Exercise objective =
The material below holds pictures; leave them out and reproduce exactly the lines from the one with "The width and height of the screenshot is (157, 120)." through the one with "Tap the Black Ops Cold War cover", inclusive.

Excerpted records =
╭──

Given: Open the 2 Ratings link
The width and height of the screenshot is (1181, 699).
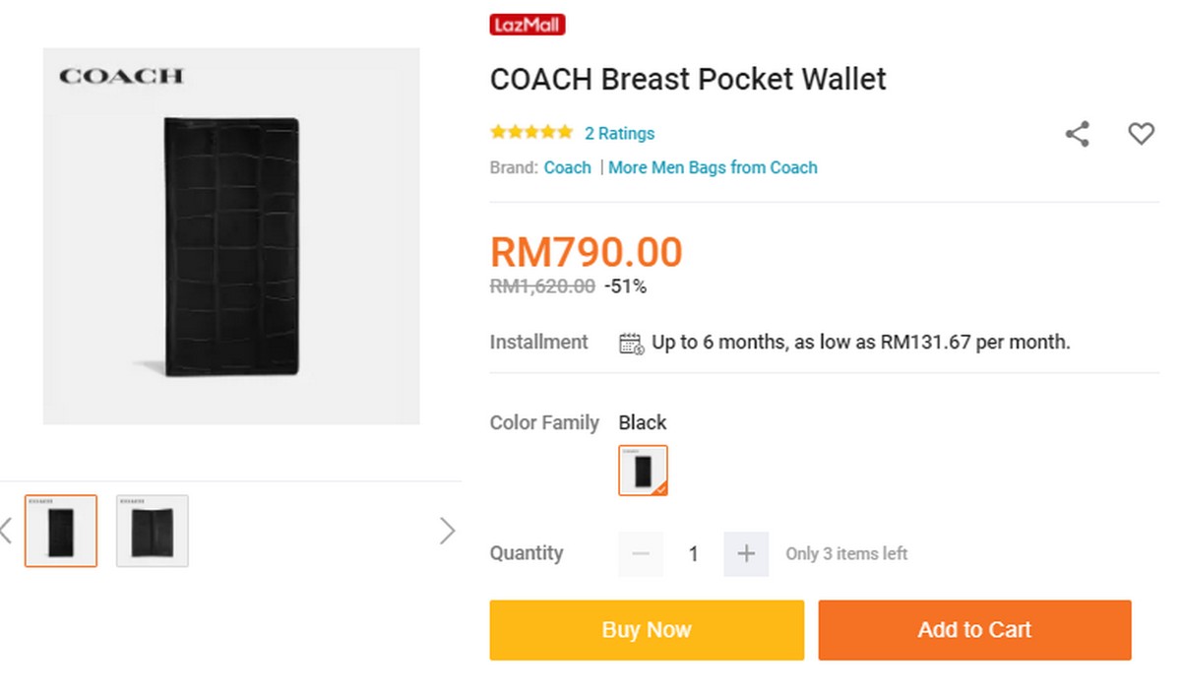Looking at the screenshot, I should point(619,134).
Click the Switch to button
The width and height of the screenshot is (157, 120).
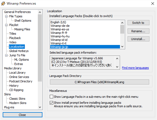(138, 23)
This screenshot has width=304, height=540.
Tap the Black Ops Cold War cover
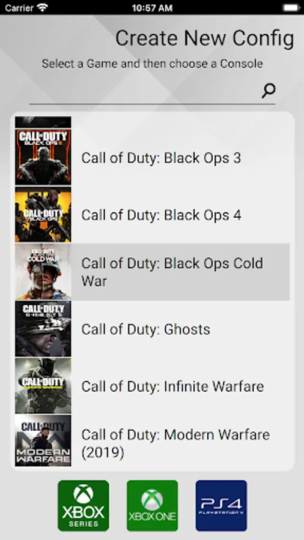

╰──
╭──

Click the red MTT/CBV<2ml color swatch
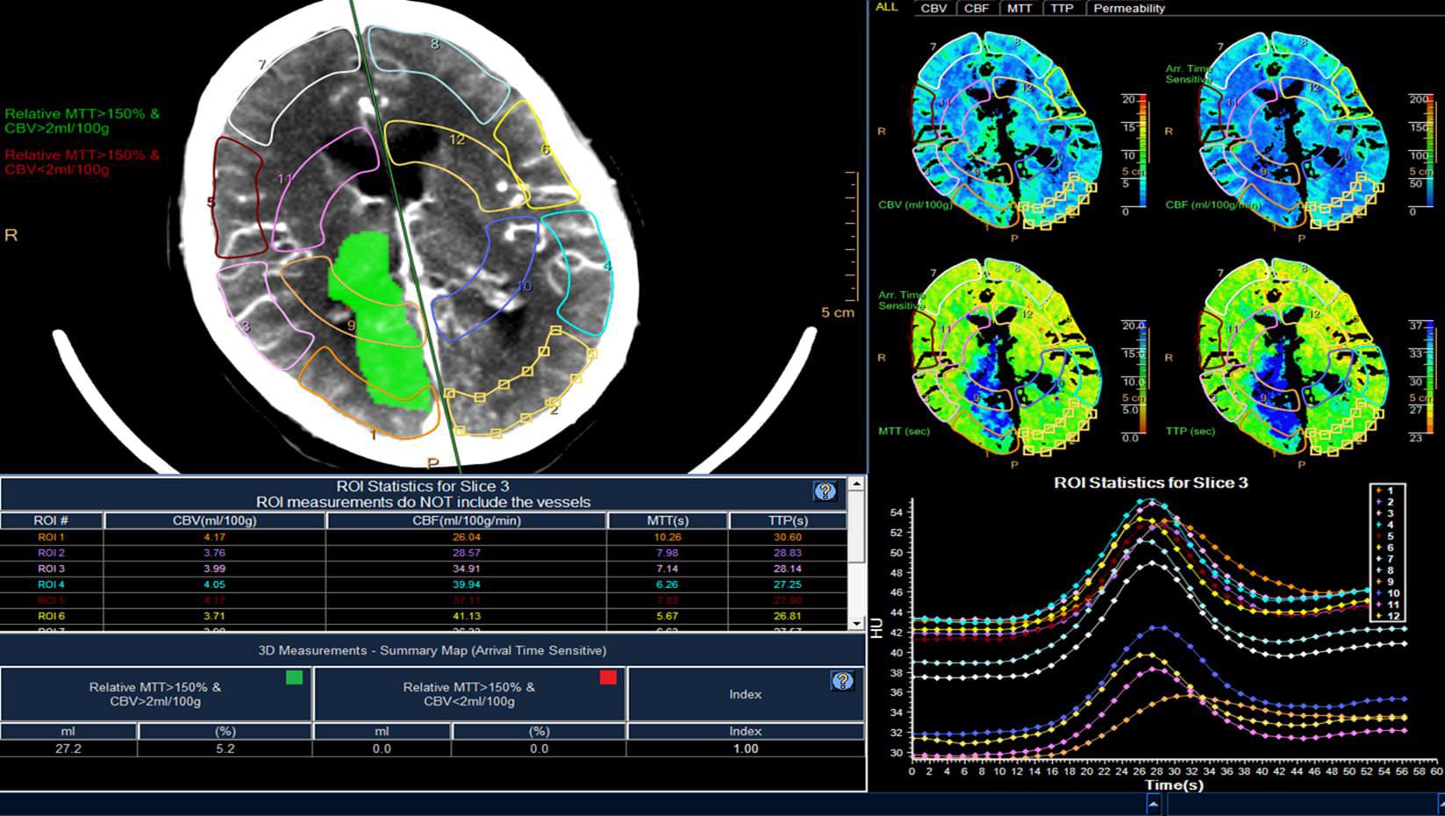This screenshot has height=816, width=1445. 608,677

╰──
╭──

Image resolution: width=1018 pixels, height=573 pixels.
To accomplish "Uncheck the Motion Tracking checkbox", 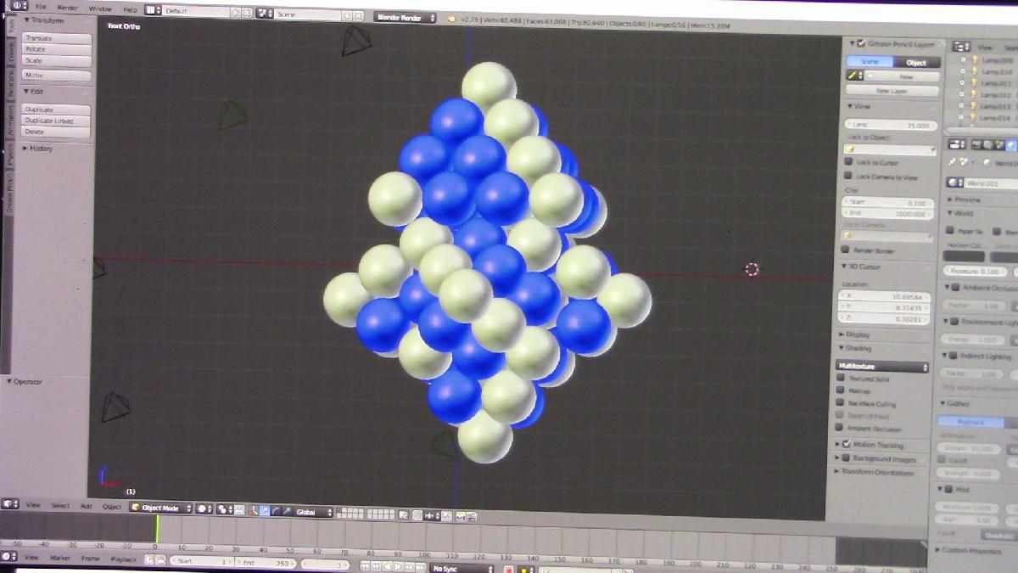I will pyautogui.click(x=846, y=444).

╰──

Your solution =
The width and height of the screenshot is (157, 120).
(138, 23)
This screenshot has width=304, height=540.
Tap the Black Ops Cold War cover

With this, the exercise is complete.